▸ Work item
Please restate all of the records word for word, setting the pictures aside.

Segment Open

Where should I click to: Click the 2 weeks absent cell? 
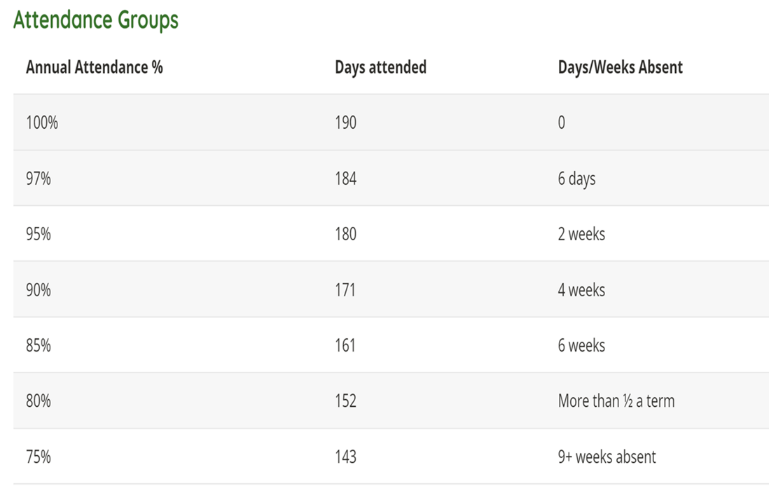pyautogui.click(x=581, y=234)
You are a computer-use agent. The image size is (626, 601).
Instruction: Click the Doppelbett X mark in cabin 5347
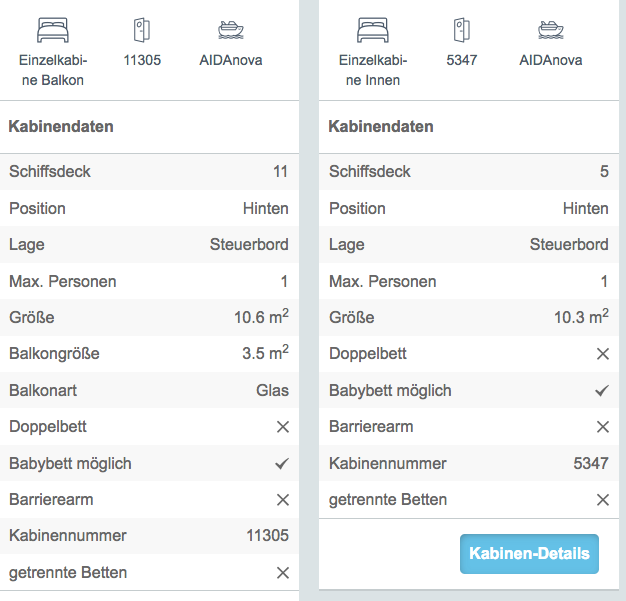[603, 354]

Segment Closed

▸ Solution
Where should I click to: Click the 2 weeks absent cell? 
pyautogui.click(x=581, y=234)
You are a computer-use agent. The image size is (626, 601).
Instruction: Click the Doppelbett X mark in cabin 5347
[603, 354]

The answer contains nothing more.